### Tasks
#1 Do these statements agree with the pallet fork guide below? (a) A standard set of pallet forks needs hydraulics. (b) Lumber forks have tines 48" to 60" long. (c) A full subframe is lighter than a frame-and-tine system. For each, answer yes or no and quote the deciding words from the pallet fork guide.
#2 Could you extend the pallet fork guide below, picking up right after its last sentence?

### Text block
-- START --

Skid Steer Pallet Forks: What You Need to Know Before Buying
Pallet forks are the most universally useful second attachment a skid steer can have. But capacity ratings, fork lengths, and tine grades are all easy to get wrong — and a fork set that's undersized for your work isn't just inefficient, it's dangerous.
If you own a skid steer and a bucket is your first attachment, pallet forks are almost always the second. The combination covers the vast majority of what most operators need a machine to do: dig, grade, load, and move material on pallets or in stacks.
Canada-Focused Guide — Written for Canadian buyers. Prices in CAD. Dealer references reflect the Canadian market (HLA Attachments, TMG Industrial, Brandt, Nortrax, Rocky Mountain Equipment, etc.). Last reviewed: March 2026.
The good news is that pallet forks are simpler than most people think — no hydraulics required for a standard set. The less good news is that capacity numbers are frequently misread, fork length choices are more consequential than they appear, and quick-attach compatibility trips up a lot of buyers who assume "universal" means universal.
Browse Pallet Forks in Canada →
View all pallet-fork attachments from Canadian-stocked brands
Types of Pallet Forks
Standard Pallet Forks (Frame + Tines)
A backrest frame that attaches to your machine's quick-attach, with two adjustable tines that slide and lock across a carriage bar. The most common configuration for skid steers. The tines slide left and right to accommodate different pallet widths — standard pallets are 40" across, but lumber and agricultural pallets vary. On most frames, the tine spacing adjustment is manual: you loosen a latch, slide the tine, and re-lock it. Hydraulic tine-positioning (power-positioner) is available on some high-end frames and eliminates that manual step.
Adjustable-Width / Carriage Forks
Frames where the entire carriage width adjusts, not just tine spacing. More range than standard slide-adjust tines. Used in applications like lumber yards and distribution where pallet sizes vary significantly and repositioning is frequent.
Hay Forks
Round tines (spears) in place of flat fork blades. Used for handling round bales, square bales, silage bales, and loose material. The round tine profile penetrates and grips bale material. Some frames are configurable — flat forks for pallets, round spears for bales — by swapping the tines. Common on Prairie and BC farm equipment.
Pipe and Material Handling Forks
Standard forks with pipe pockets or V-notches built into the tines to cradle pipe, logs, and cylindrical material. Prevents round material from rolling during transport. Useful for pipeline contractors, utility crews, and logging operations.
Lumber Forks
Longer tines (48"–60") and a wider carriage optimized for full-length lumber, sheet goods, and engineered wood products. The extra length matters for long material where a 42" fork would leave the load unbalanced and prone to tipping at the tine tips.
Full Subframe vs. Frame + Tines
Most aftermarket pallet forks are frame-and-tine systems: a separate back frame attaches to the machine, and the tines mount to that frame. Some higher-end options use a full subframe that integrates the backrest, carriage, and tines into a single rigid unit. The subframe approach is heavier and more expensive but can offer better rigidity for heavy-duty applications like scrap handling.

-- END --

### Records provided

-- START --

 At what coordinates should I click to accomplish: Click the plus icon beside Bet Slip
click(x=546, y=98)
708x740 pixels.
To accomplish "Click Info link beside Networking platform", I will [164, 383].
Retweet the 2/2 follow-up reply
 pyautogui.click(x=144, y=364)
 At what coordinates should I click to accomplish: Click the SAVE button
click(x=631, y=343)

-- END --
-- START --

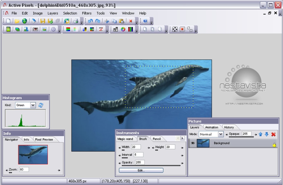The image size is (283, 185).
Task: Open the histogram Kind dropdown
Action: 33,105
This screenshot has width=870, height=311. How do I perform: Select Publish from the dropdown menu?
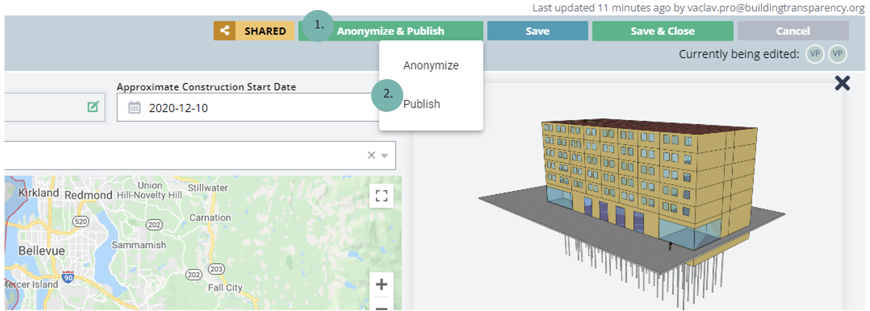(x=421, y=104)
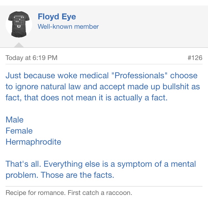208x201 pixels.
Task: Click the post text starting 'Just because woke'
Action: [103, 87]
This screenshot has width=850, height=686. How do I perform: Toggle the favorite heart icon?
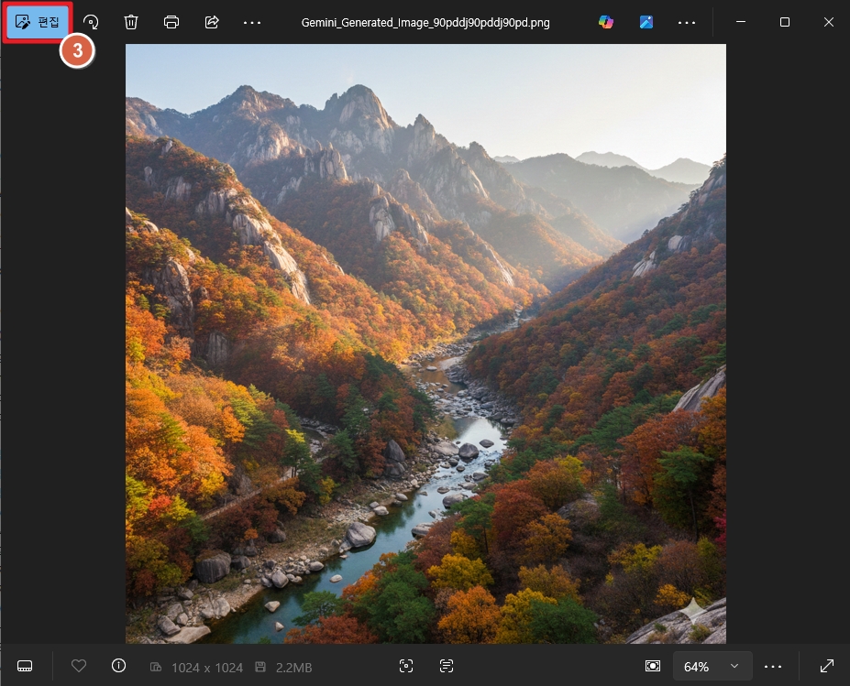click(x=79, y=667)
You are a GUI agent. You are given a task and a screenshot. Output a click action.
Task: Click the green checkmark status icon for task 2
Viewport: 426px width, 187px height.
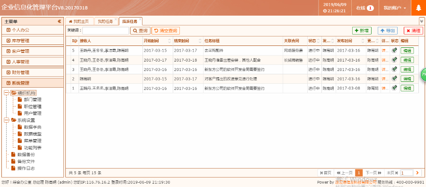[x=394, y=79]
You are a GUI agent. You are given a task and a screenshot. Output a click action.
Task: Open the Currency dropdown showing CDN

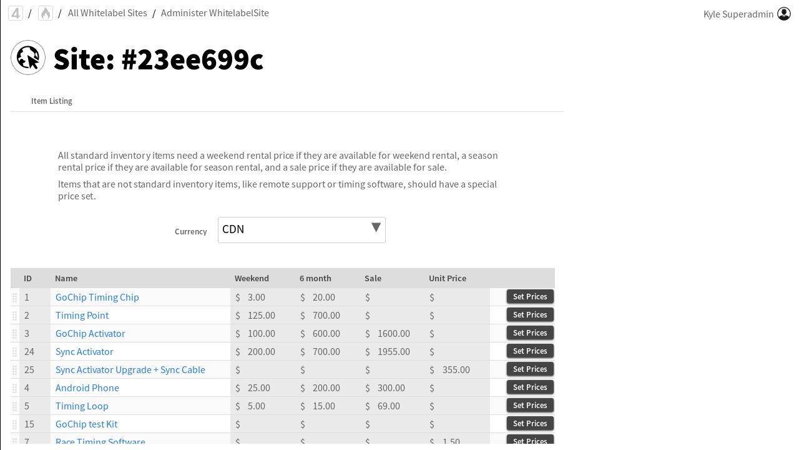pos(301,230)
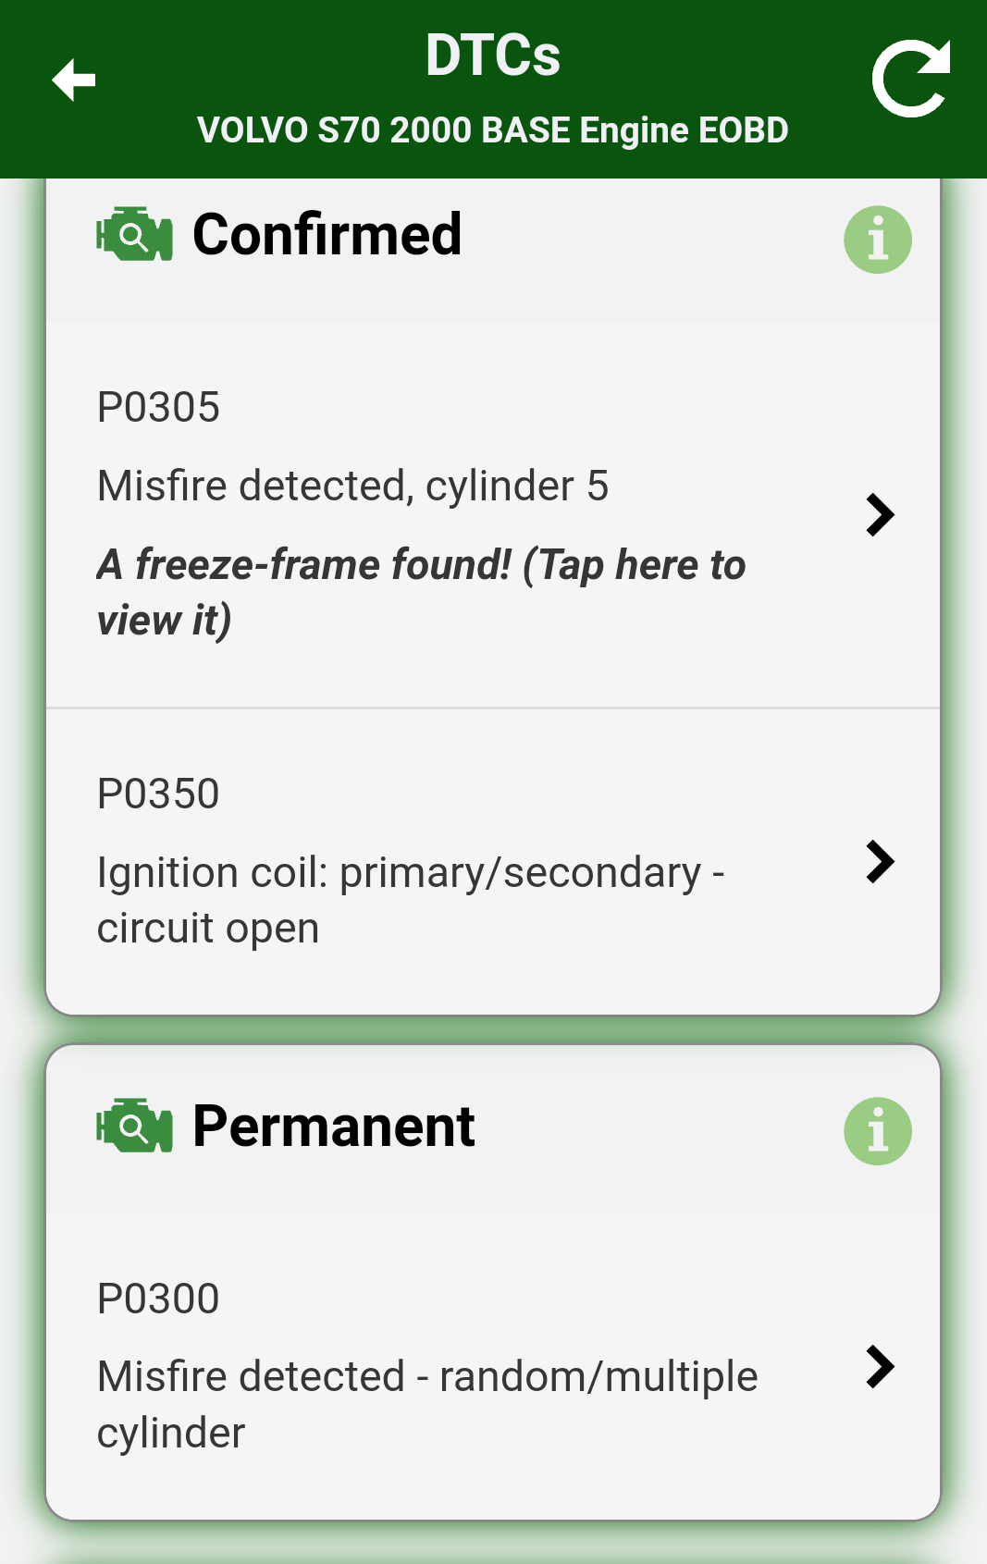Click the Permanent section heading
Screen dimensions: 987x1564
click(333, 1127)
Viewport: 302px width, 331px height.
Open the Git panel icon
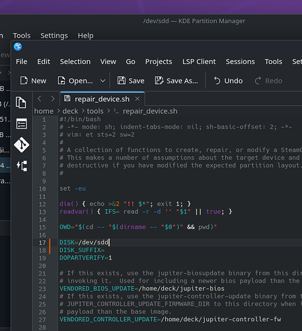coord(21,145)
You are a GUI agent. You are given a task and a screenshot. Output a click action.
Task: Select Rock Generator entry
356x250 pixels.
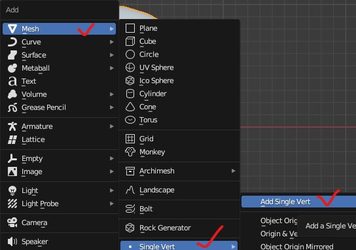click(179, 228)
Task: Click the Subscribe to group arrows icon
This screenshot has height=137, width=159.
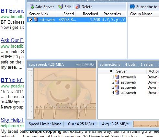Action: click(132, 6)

-- END --
-- START --

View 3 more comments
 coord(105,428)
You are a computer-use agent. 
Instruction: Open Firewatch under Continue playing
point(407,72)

-- END --

### Results in order
#1
(a) No: "no hydraulics required for a standard set"
(b) Yes: "Longer tines (48"–60")"
(c) No: "The subframe approach is heavier and more expensive"

#2
Capacity Math — The Number That Matters Most
This is where most buyers make the most consequential mistake. Fork capacity ratings can be stated in several ways and they don't all mean the same thing:
- Per-tine capacity: The rated load one tine can carry. A "2,500 lb per tine" fork set with two tines has a combined capacity of 5,000 lb — in theory.
- Combined rated capacity: The total load the entire fork frame and tine set is rated for, accounting for the weakest component (usually the frame mounting or carriage bar rather than the tines themselves).
- Machine Rated Operating Capacity (ROC): What your machine can actually lift. This number governs everything else — even if the forks are rated for 6,000 lb, if your machine has a 2,800 lb ROC, you can only safely load to 2,800 lb.
The governing limit is always the lowest number among: tine rating, frame rating, and machine ROC. Build your capacity requirement from your heaviest expected load, then add a safety margin of at least 25% before selecting forks.
The one-third rule: Load capacity ratings assume the load's centre of gravity is at one-third of the tine length from the backframe. A 6,000 lb fork set is rated for 6,000 lb at that position. Move the load further out on the tines — long material that extends well past the tine midpoint — and the effective capacity drops. This is why fork length matters and why proper load positioning matters.
In practice: a 48" tine has its one-third point at 16" from the backframe. Most pallet loads are well within that range. Long lumber boards pushed fully to the tine tips can shift the centre of gravity dramatically, reducing safe working load. Always account for load geometry, not just weight.
Fork Length — Longer Isn't Always Better
| Fork Length | Best For | Tradeoffs |
|---|---|---|
| 42" | Standard pallets (40" depth), general pallet handling, warehouse and farm use | Too short for lumber and sheet goods over 8'; limited reach into trailers |
| 48" | Lumber, longer material, deeper trailer loading | Extra weight; longer centre of gravity arm reduces effective rated load with heavy loads at the tip |
| 60" | Long material, reaching deep into sea containers, oversized loads | Significantly shifts machine centre of gravity when loaded; requires careful operation on slopes and uneven ground |
The default recommendation for most buyers is 42" for general pallet work. If your primary use is lumber handling or you regularly need to reach deep into a trailer or shipping container, 48" earns its place. The 60" length is specialized — genuinely useful in specific applications but not a general-purpose choice, and it requires more caution when operating on anything other than flat, solid ground.
A longer tine on a small or medium machine also puts more stress on the quick-attach mounting and loader arm geometry. It's not just about rated capacity — it's about handling, stability, and machine feel during operation.
Tine Thickness and Grade — What You're Paying For
Fork tines are typically forged steel with a specific hardness and cross-section profile. The cross-section is usually rectangular or tapered; tapered tines penetrate under pallets more easily, rectangular tines are more robust for heavy material.
Standard / Forklift-Duty
Forged to standard forklift tine specifications. Adequate for conventional pallet work, feed bags, landscape materials, and general farm and construction use. This is the appropriate grade for the majority of skid steer pallet fork applications.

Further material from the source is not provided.